Heightened classroom management skills are essential for anyone wishing to be successful as a teacher and a language instructor.
Apply these 10 tips for expert ESL classroom management and you will be golden.
Try These 10 Tips for Expert ESL Classroom Management
Create a Student-Centered Environment
“Student-centered” sure is a buzz word these days, but what does it really mean for the teacher? Well, in a nutshell creating a student-centered environment means putting the students' needs ahead of your own goals, and in practicing language, the students are the focus, not the teacher. The learners should be doing most of the talking and engaging, and the teacher should be a secondary figure who facilitates the way students are communicating. The teacher also guides students to correct language usage, and employs strategies for students to practice in a safe environment. Activities should incorporate student interests, and should cater to getting students actively involved.
In most classes, especially those focusing on language acquisition, practical application is vital for successful classroom dynamics. Practicing language points should provide learners with opportunities to employ everyday usage, and participate in memorable activities. It's also a good idea to practice multiple uses of points separately when applicable. For example, present simple tense can be used to talk about professions (I am a doctor), family (My sister is 14), and likes and dislikes (He likes pizza). Each of these practical applications will require own amount of practice.
Building upon what students already know and reviewing those topics frequently will lead to increased language retention and confidence. Focus on what they know whenever possible and review grammar, vocabulary, and syntax often and with variety. Repetition doesn't have to be boring or rote. Find new and interesting ways to practice old topics, introduce stories with a range of grammar points, and play games that allow students to review many topics at once.

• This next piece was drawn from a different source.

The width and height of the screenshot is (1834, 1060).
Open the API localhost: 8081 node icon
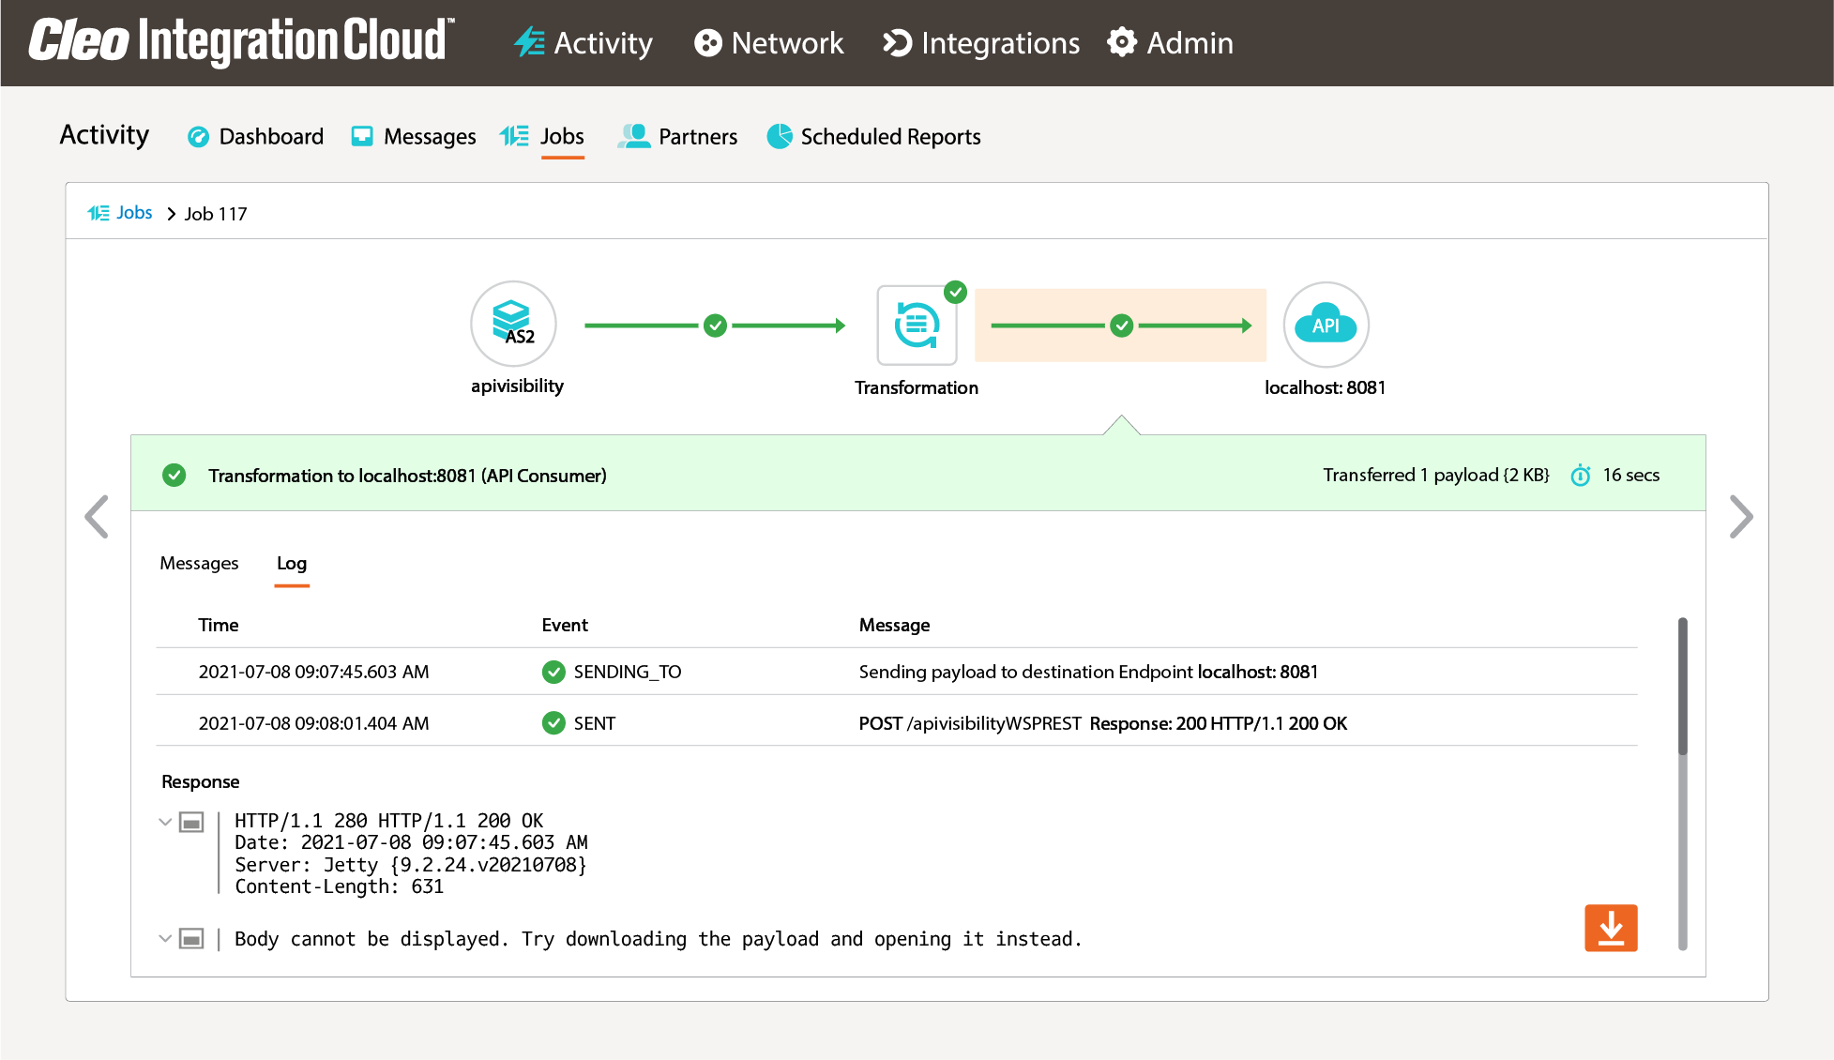click(x=1326, y=324)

English language learners are notoriously book smart when it comes to grammar. Sometimes though their application of that knowledge can be a bit more challenging. Encourage students to ask questions, and engage in regular dialogue about the nuances of grammar. If students want to learn about the hows and whys of grammar, you can take their learning to a whole new level by indulging them.
Find out what motivates your students, what interests them, and what will get them talking. Do activities where students define their preferences, and listen carefully to student conversations. Learn about their goals and hopes. You can tailor exercises and games to the group when you have a gage of what will move them to participate.
Teaching English can also be an opportunity to discuss meaningful topics, and influence students to make good choices. Realize that you can empower students to be better citizens in their classroom and local neighborhoods. Provide lessons that approach acts of kindness, giving advice, or solving difficult problems. Students can learn new ways of helping one another as well as assisting others in their community.
A Global Perspective
Exploring other cultures fits wonderfully into the framework of the ESL classroom. This especially holds true in multi-cultural classes where students can share their own cultural perspectives while learning about classmates. Take opportunities to examine global cultures including topics like food, clothing, manners, and similarities as well as differences.
Tap Into Experiences
ESL students of every age and every level have past experiences that you can utilize to make learning more meaningful for them. Allow your students to share their previous knowledge so they can grow into better speakers and gain confidence. It is always a good idea to showcase each student's strengths, and focus on what your students can contribute by allowing them to express opinions, talk about topics that are relevant to them, and share their experiences with language learning, or English specifically.
Students work hard in your classes, so be sure to take the opportunity to display their work prominently. When students create poster boards, presentations, stories or anything else that shows their progress as English speakers, showcase their work in your classroom. It will mean a lot to students and they will also continue to learn from each other as well as celebrate each other's successes.
Non-verbal signals can be very useful to manage the volume of your class, classroom etiquette or warnings that discipline is about to ensue. These signals can be tailored to your individual classes, and you can have students come up with their own ideas of how to institute non-verbal signs. A popular example used in a lot of classrooms today is when the teacher raises one hand, it means he or she is asking for the class to quiet down. As each student sees that that the teacher's hand is up, they too raise a hand and close their mouth so that other students notice it is time to be quiet. Pretty soon, the whole class will have raised hands and are silent. This can be used to stop an activity, to make an announcement, or simply to calm them down at the beginning of the lesson. Another popular one to use is the American Sign Language equivalent of applause. Students shake their hands in the air instead of clapping hands together. It is silent and can be used for various scenarios. One last one that you could employ during discussion is some type of sign (like the forefinger and pinky raised) to show agreement. This way the student who is speaking is getting affirmations without necessarily being interrupted by other students. Come up with your own set of non-verbal signals to manage all sorts of elements in your classrooms.
There are lots of elements to remember for effective classroom management.
Take these 10 golden tips and make them your own for awesome student responses!